[Provided material]
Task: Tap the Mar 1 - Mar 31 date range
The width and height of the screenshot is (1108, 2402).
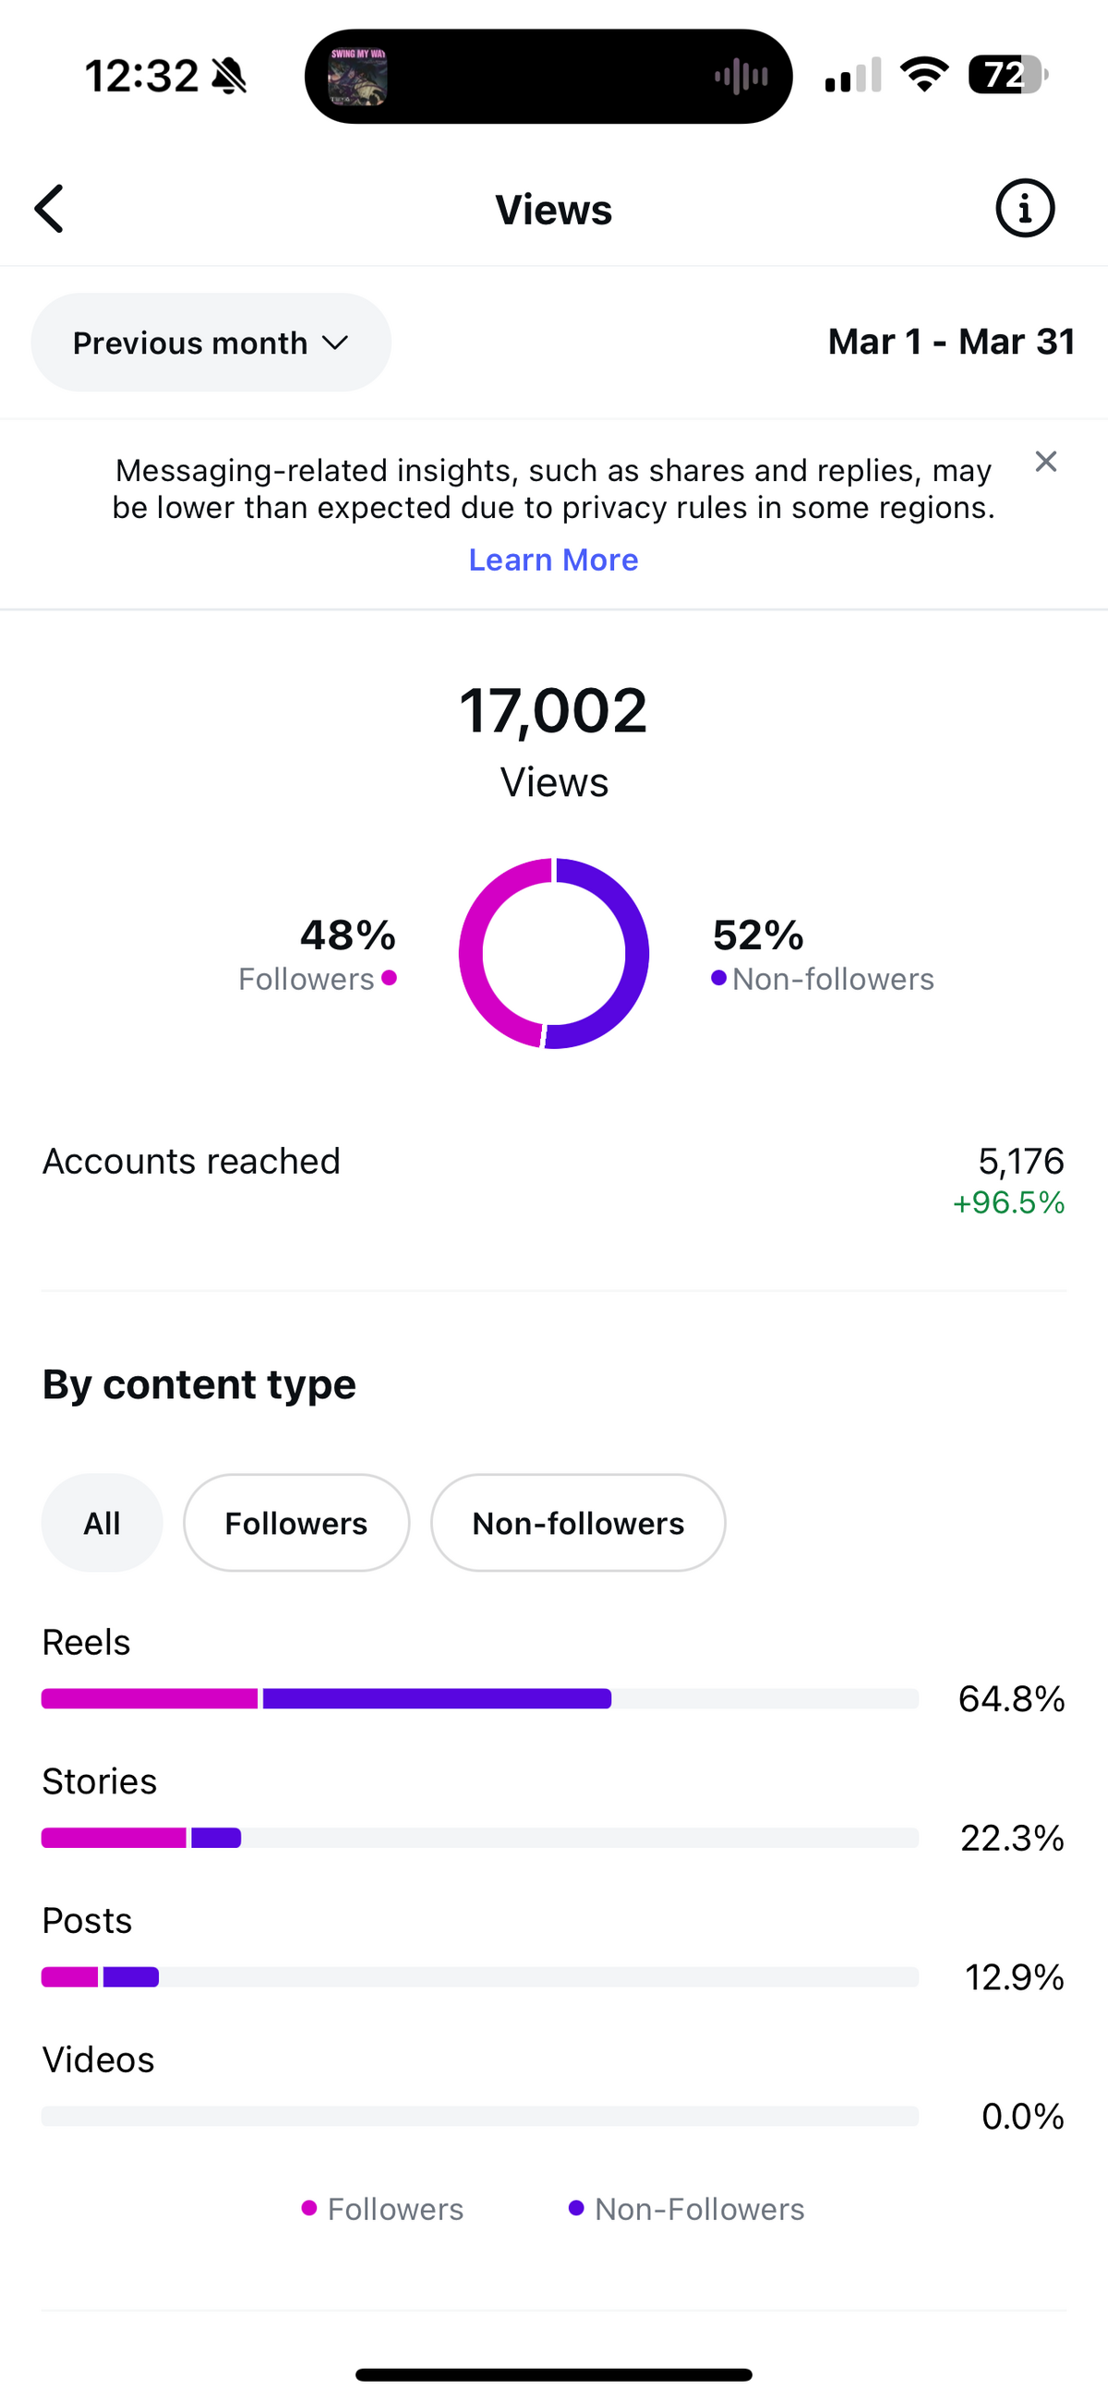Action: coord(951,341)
* * *
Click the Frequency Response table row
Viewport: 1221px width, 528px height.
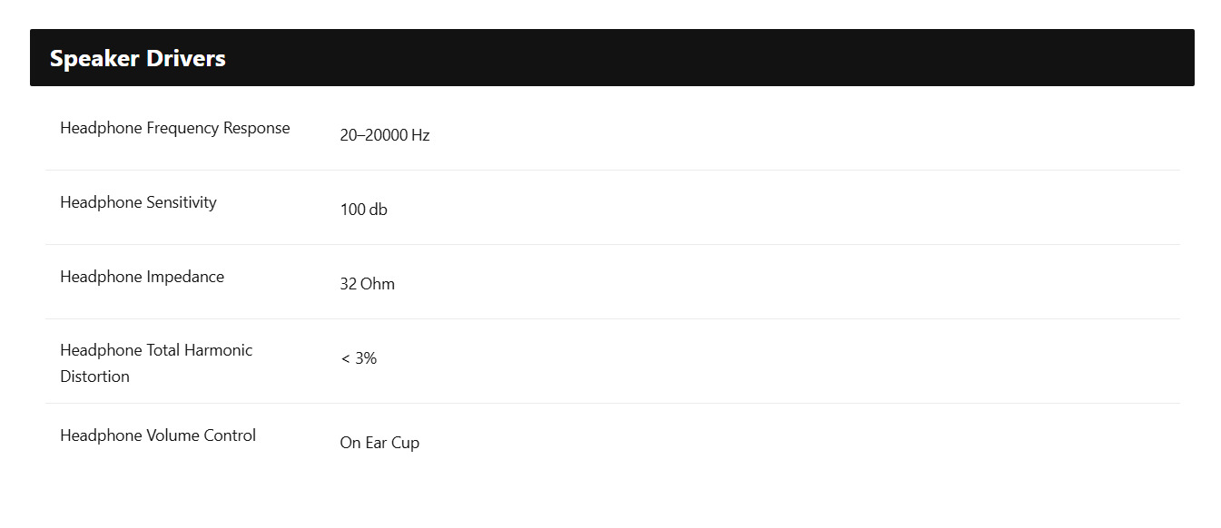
--
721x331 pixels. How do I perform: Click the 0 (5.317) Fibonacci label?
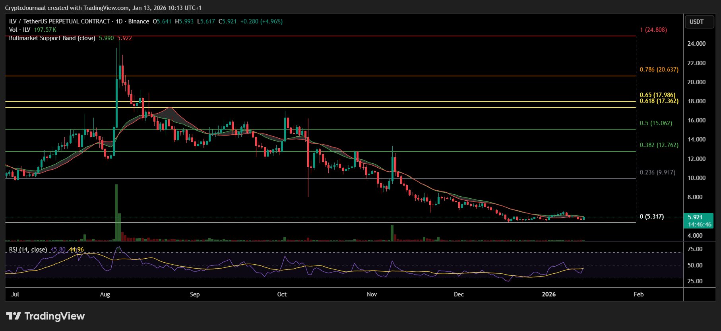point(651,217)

[Directions]
Could you set down, word for word, only the lines above from the line with "Click the Frequency Response table row" to the line with "Viewport: 1221px width, 528px height.", including both?

[Response to this task]
Click the Frequency Response table row
Viewport: 1221px width, 528px height.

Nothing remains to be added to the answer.